- Given passage
** Begin **

The Forgotten Story Of Cadillac’s Brass Era VTEC

The Forgotten Story Of Cadillac’s Brass Era VTEC

Alanson Partridge Brush. Remember that name. Because it was according to his patents that Cadillac put into production something that Honda and Alfa Romeo took decades to match. Mr. Brush’s invention? Variable valve timing.

The information I am about to relate should be a welcome addition to any pedant’s armoury of trivia. In 1903, the first production Cadillacs rolled out of the factory, fitted with chain drive and single-cylinder Leland and Faulconer engines — engines equipped with variable valve timing — built in accordance with patents held by Alanson P. Brush. This was not some sort of bizarro failed Edwardian experiment of which two or three were made, recalled, and destroyed. These cars were mass-produced and hugely successful for the era, tens of thousands having been sold. In its early years, Cadillac marketed itself on reliability and economy, something it could do thanks to that ingenious variable valve timing system.

The Forgotten Story Of Cadillac’s Brass Era VTEC

Let’s go back to the beginning so we can understand why this happened, and how it works. If you’re a fan of automotive history, you probably already know that before founding the Ford Motor Company, Henry Ford had founded the Henry Ford Company. Things didn’t quite work out between Mr. Ford and the people in charge of the company bearing his name, however, and he was paid to leave.

** End **

- Items
** Begin **

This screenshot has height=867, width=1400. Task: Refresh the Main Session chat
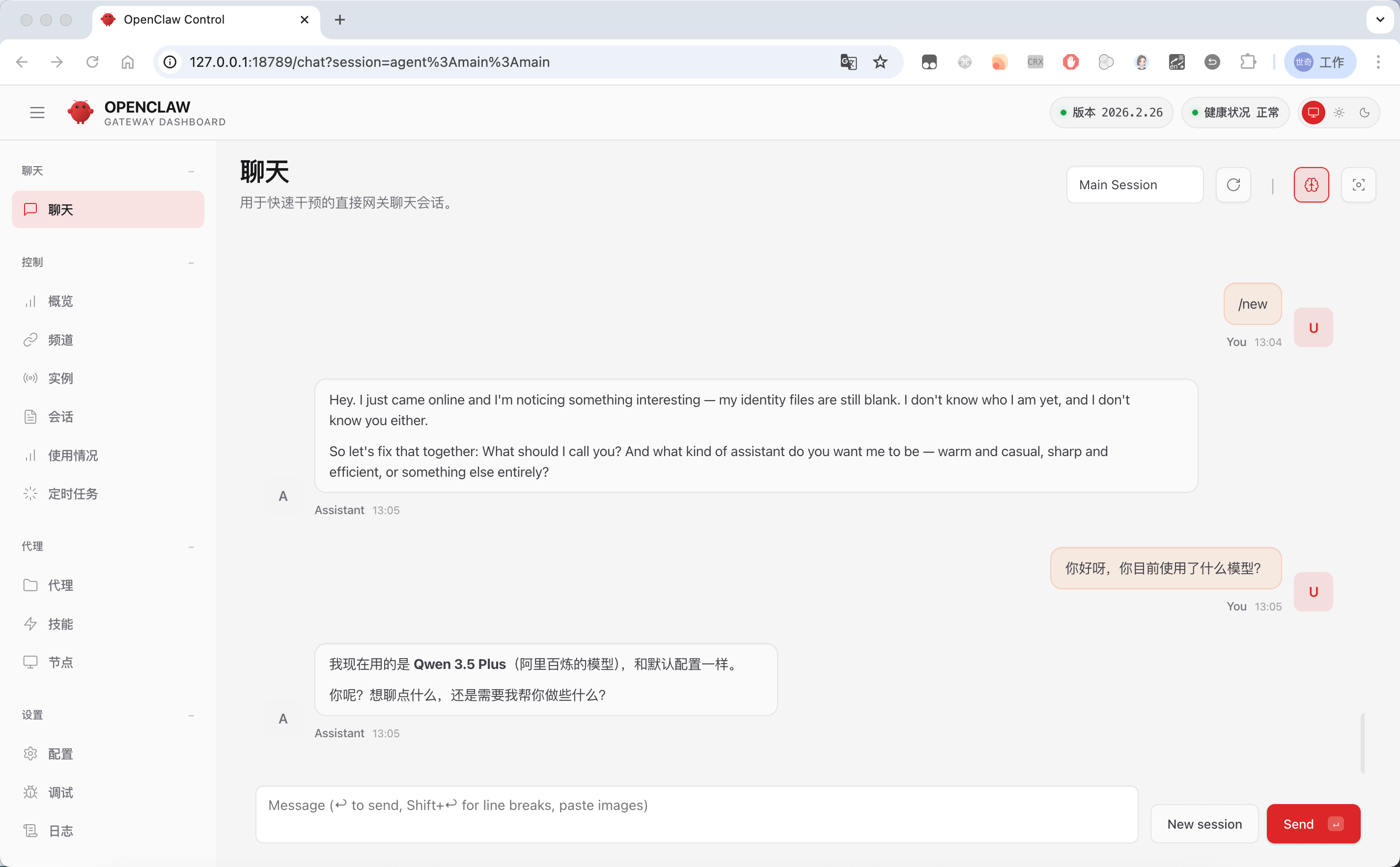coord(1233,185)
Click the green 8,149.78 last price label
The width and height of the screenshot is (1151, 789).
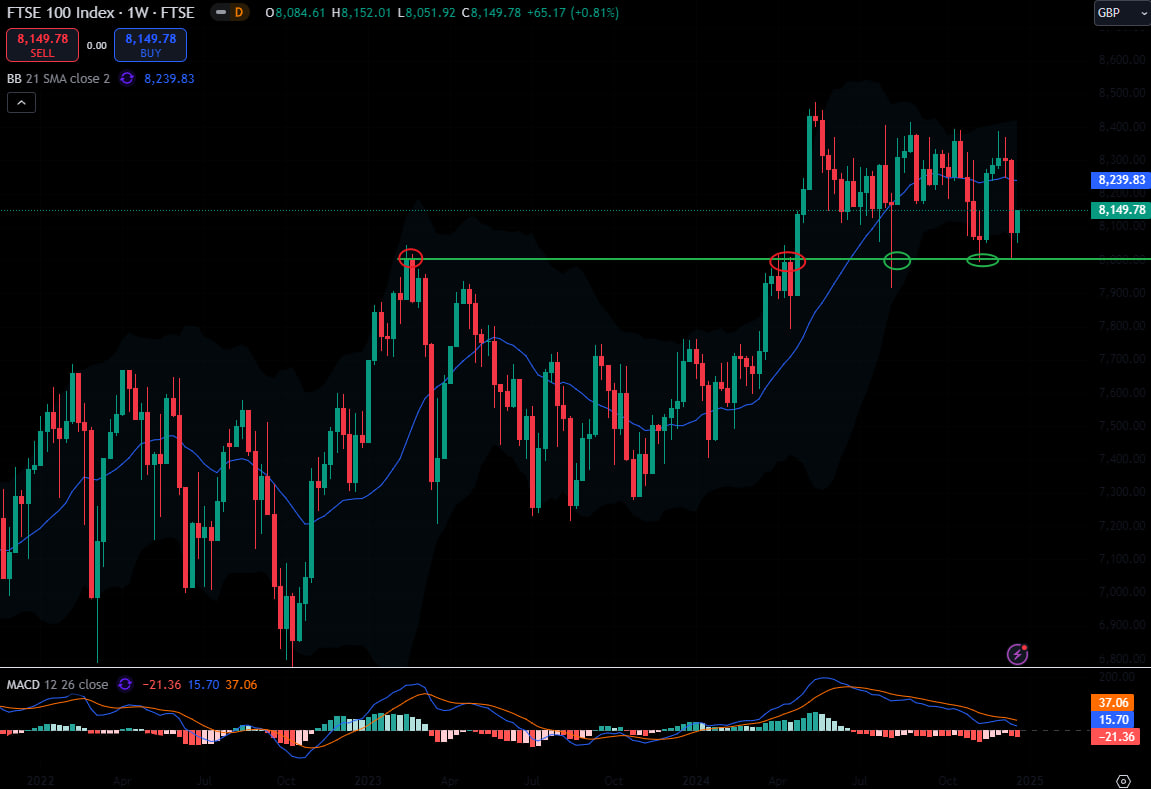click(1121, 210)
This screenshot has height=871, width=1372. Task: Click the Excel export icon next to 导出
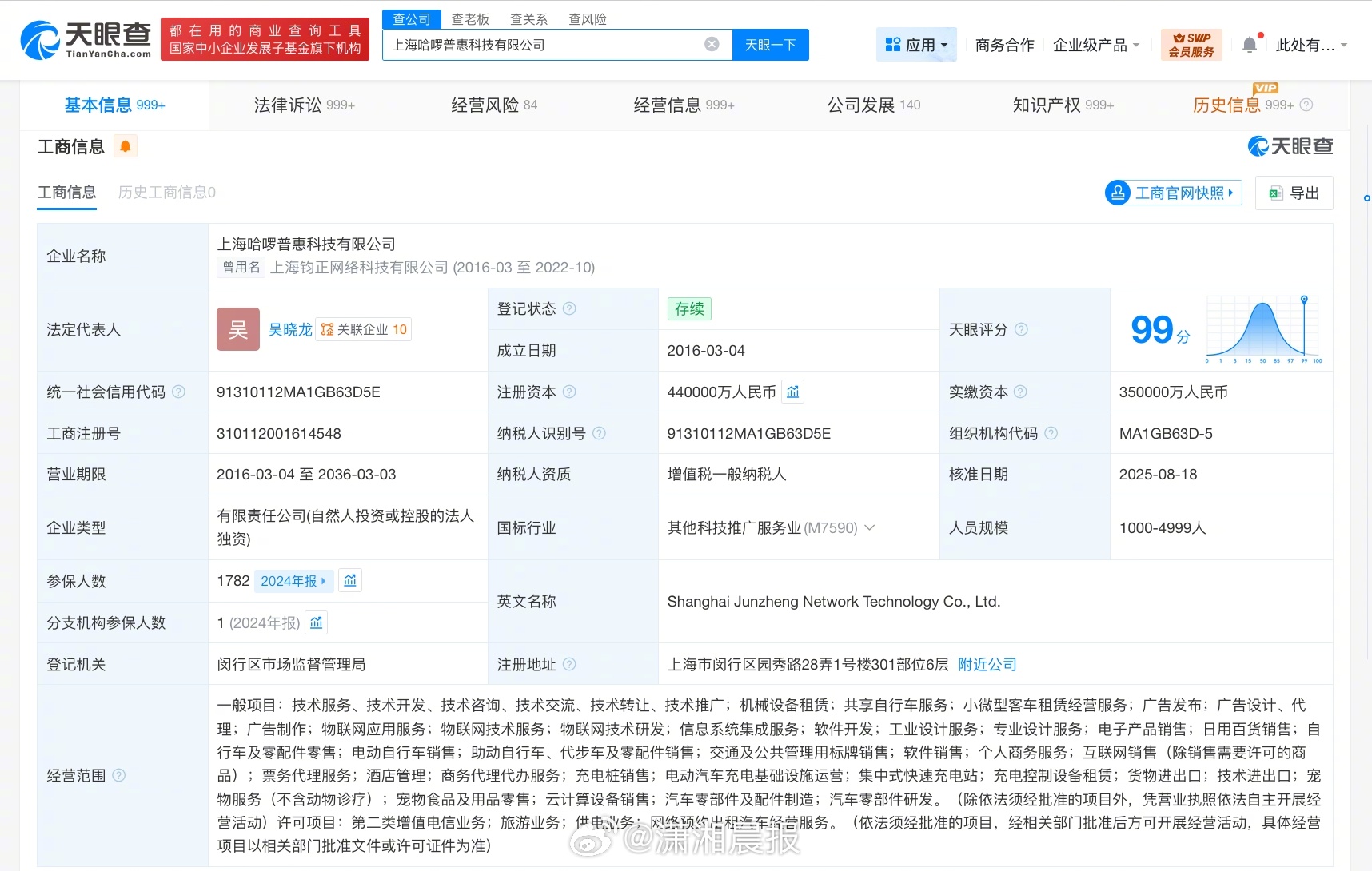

** End **
** Begin **

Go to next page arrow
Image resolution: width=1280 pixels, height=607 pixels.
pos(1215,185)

** End **

- Exercise task 1
How would you render this sentence from the Cadillac valve timing article in Spanish: "These cars were mass-produced and hugely successful for the era, tens of thousands having been sold."?
- Exercise task 2
Could you retype the part of the Cadillac valve timing article starting with "The information I" and going on through "valve timing system."?

- Full output 1
Estos coches se produjeron en serie y tuvieron un enorme éxito para la época; se vendieron decenas de miles.

- Full output 2
The information I am about to relate should be a welcome addition to any pedant’s armoury of trivia. In 1903, the first production Cadillacs rolled out of the factory, fitted with chain drive and single-cylinder Leland and Faulconer engines — engines equipped with variable valve timing — built in accordance with patents held by Alanson P. Brush. This was not some sort of bizarro failed Edwardian experiment of which two or three were made, recalled, and destroyed. These cars were mass-produced and hugely successful for the era, tens of thousands having been sold. In its early years, Cadillac marketed itself on reliability and economy, something it could do thanks to that ingenious variable valve timing system.